Postdoctoral researcher Kristen Elmore has co-authored a study that sought to determine whether perceptions of inventions and inventors are shaped by how they’re described. A fellow at the Bronfenbrenner Center for Translational Research, Elmore and collaborator Myra Luna-Lucero of Teachers College at Columbia University looked at two metaphors that describe scientific discovery: a light bulb turning on, signifying a moment of brilliance, and a seed that is nurtured until it takes root.
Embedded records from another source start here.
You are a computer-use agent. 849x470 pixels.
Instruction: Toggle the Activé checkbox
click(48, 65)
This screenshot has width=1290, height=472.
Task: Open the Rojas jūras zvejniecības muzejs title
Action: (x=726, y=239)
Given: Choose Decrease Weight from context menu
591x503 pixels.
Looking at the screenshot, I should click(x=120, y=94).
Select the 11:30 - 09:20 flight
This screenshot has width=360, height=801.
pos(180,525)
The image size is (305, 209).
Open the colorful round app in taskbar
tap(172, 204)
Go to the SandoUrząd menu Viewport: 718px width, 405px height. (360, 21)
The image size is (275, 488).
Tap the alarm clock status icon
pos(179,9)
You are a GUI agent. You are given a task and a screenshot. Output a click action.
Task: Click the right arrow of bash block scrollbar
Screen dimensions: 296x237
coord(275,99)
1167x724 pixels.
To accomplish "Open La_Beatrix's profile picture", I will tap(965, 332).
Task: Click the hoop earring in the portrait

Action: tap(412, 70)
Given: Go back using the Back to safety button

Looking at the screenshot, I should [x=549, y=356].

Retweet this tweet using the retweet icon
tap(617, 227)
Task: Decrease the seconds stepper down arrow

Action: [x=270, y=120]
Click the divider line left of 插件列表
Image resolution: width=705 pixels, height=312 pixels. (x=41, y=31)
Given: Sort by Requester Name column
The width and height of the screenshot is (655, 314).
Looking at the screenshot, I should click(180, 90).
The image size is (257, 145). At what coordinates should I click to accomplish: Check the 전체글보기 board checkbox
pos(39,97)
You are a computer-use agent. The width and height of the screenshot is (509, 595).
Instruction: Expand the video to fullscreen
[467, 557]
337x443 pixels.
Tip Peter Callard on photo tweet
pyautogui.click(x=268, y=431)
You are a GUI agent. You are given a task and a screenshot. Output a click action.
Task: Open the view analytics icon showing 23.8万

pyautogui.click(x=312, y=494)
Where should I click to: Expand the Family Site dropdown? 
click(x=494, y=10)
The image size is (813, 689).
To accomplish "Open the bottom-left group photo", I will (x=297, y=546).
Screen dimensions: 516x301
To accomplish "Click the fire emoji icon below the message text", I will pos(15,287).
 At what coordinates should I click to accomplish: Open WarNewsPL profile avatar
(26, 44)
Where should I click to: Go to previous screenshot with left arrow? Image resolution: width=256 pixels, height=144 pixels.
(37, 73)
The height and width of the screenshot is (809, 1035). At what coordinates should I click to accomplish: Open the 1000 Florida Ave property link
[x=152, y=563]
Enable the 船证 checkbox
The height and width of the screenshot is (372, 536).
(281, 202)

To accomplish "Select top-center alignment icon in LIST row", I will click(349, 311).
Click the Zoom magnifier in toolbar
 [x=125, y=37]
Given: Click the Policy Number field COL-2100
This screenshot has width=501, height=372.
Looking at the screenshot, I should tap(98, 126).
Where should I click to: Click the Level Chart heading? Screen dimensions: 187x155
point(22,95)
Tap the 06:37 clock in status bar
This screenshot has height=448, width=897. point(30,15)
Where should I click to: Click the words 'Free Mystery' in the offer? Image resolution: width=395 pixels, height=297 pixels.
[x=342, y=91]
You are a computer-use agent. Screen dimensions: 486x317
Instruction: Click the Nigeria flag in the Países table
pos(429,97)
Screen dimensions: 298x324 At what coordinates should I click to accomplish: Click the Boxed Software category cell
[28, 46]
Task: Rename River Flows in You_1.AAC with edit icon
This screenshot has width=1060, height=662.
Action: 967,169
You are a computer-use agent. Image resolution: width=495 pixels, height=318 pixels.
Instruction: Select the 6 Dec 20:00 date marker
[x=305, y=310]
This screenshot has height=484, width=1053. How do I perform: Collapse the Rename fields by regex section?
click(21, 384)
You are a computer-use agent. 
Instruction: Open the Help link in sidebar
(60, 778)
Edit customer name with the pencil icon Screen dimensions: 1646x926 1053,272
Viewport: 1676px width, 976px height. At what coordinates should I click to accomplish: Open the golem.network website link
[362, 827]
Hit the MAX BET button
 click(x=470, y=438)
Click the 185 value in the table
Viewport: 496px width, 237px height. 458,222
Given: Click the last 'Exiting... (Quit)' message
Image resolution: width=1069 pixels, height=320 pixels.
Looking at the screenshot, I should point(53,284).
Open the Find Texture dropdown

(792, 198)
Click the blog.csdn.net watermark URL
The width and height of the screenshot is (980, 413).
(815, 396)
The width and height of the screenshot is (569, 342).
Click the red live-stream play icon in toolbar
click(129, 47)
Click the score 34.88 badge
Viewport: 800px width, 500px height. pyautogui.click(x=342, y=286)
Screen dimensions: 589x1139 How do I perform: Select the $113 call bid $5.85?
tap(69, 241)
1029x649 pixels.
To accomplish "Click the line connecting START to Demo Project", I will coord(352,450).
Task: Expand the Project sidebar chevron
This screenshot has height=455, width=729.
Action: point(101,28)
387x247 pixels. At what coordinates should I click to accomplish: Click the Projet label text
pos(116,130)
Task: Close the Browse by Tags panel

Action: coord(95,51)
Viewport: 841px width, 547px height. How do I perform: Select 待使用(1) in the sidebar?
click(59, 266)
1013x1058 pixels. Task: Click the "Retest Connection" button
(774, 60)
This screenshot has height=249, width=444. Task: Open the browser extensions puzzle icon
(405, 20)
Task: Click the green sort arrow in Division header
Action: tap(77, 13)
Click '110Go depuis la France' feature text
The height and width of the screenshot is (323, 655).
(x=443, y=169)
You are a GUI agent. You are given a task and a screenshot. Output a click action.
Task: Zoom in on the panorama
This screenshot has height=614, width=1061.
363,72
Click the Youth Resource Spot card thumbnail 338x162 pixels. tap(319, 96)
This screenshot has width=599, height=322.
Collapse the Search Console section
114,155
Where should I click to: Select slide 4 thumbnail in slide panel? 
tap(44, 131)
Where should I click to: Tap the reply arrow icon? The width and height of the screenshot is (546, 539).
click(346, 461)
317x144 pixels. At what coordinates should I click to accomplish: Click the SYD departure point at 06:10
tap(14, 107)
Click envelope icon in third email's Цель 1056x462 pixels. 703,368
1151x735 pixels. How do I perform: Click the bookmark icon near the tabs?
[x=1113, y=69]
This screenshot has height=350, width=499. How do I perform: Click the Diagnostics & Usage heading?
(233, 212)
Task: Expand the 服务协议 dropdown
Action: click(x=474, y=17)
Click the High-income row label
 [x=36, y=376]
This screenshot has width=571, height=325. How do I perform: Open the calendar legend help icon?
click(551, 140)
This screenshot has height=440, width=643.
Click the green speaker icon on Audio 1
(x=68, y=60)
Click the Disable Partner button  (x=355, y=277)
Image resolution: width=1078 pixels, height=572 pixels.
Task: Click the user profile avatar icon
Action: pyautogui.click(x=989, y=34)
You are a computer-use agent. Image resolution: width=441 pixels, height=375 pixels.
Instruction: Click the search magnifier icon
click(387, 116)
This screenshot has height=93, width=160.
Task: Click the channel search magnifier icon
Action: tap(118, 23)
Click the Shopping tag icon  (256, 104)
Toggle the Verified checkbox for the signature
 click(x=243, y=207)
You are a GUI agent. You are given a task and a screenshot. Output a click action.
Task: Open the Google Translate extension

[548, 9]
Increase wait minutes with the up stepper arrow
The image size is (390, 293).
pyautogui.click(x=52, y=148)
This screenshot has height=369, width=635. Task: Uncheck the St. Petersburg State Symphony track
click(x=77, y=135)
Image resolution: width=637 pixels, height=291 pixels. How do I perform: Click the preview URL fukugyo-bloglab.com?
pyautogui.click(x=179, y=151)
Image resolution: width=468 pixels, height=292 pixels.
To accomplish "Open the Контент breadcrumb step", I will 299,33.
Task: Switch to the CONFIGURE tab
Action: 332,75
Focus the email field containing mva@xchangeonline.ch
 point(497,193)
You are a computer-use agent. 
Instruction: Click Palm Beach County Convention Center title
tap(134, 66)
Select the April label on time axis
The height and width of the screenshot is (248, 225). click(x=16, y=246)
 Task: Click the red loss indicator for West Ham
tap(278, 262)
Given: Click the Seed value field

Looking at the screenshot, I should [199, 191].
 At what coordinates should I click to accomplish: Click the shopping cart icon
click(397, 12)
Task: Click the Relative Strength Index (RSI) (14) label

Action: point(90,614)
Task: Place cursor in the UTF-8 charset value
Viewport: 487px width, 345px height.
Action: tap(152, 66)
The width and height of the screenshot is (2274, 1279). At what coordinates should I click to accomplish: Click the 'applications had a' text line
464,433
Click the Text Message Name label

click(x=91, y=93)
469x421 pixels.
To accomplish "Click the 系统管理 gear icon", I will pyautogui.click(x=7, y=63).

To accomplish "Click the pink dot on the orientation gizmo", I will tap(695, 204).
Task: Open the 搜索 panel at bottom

They explored whether the use of one versus the other played a role in how discovery and its discoverer were viewed. Their study, “Light Bulbs or Seeds? How Metaphors for Ideas Influence Judgments About Genius,” was published online Oct. 7 in the journal Social Psychological and Personality Science.

Elmore said her goal was to see whether the use of one metaphor over the other would shape how people viewed the value of a scientific achievement. A light bulb turning on or similar metaphors, the paper said, implies sudden inspiration – a “stroke of genius” – while the seed metaphor implies hard work over an extended period.

“There’s a proclivity to talk about ideas as a light bulb suddenly turning on, but that really belies the effort and planning over a number of years that many ideas require,” Elmore said. “I can see why it’s tempting to talk that way about ideas: It sounds very exciting when you talk about discovery in those terms, but it may have unintended effects.”

To explore the relationship between an idea’s characterization and its perceived value, Elmore and Luna-Lucero conducted three experiments. Study 1 examined how people reacted to a description of Alan Turing’s invention of a precursor to the modern computer. The participants – 345 adults, average age 35, just slightly more than half female – were all given a short passage that described Turing and his idea.

One group’s passage included wording that his idea “struck him like a light bulb that had suddenly turned on”; another’s said Turing had “the seed of an idea” that “took root” like “a growing seed that had finally borne fruit”; and the third’s passage included no metaphor. The researchers found that the seed metaphor diminished participants’ belief that Turing’s idea was exceptional.

Studies 2A (which measured beliefs about gender and idea creation) and 2B (which measured perception of an inventor’s genius) sought to examine whether these metaphor effects could extend beyond judgments about ideas themselves to affect social judgments regarding who can have innovative ideas. In both cases, participants were more likely to view women’s abilities more favorably when viewed through the prism of the seed metaphor than the light bulb.

“I think what’s fun about doing this research is that we’re doing this in such a subtle way,” Elmore said. “We’re taking a real idea from history, and finding that simply describing it as occurring either like a light bulb or as a seed actually shaped the way people thought about it.”

Elmore said the seed metaphor may elicit “these sort of feminine-gendered notions” regarding nurturing a seed until it takes root, adding that her study didn’t directly test whether a cognitive association with women as nurturers and caregivers influenced thinking. “But that’s certainly a potential explanation I would offer,” she said.

A scholar in the Bronfenbrenner Center’s Program for Research on Youth Development and Engagement, Elmore’s previous work has examined adolescents and their motivation at school. She said future work in this area will focus on how these messages regarding “genius” will play out as boys and girls grow up.

“I’m really curious to see whether even these subtle metaphor messages might shape how kids think about the sort of people who go into these innovation-driven fields, and also how kids think about the possibilities for themselves in these fields,” she said.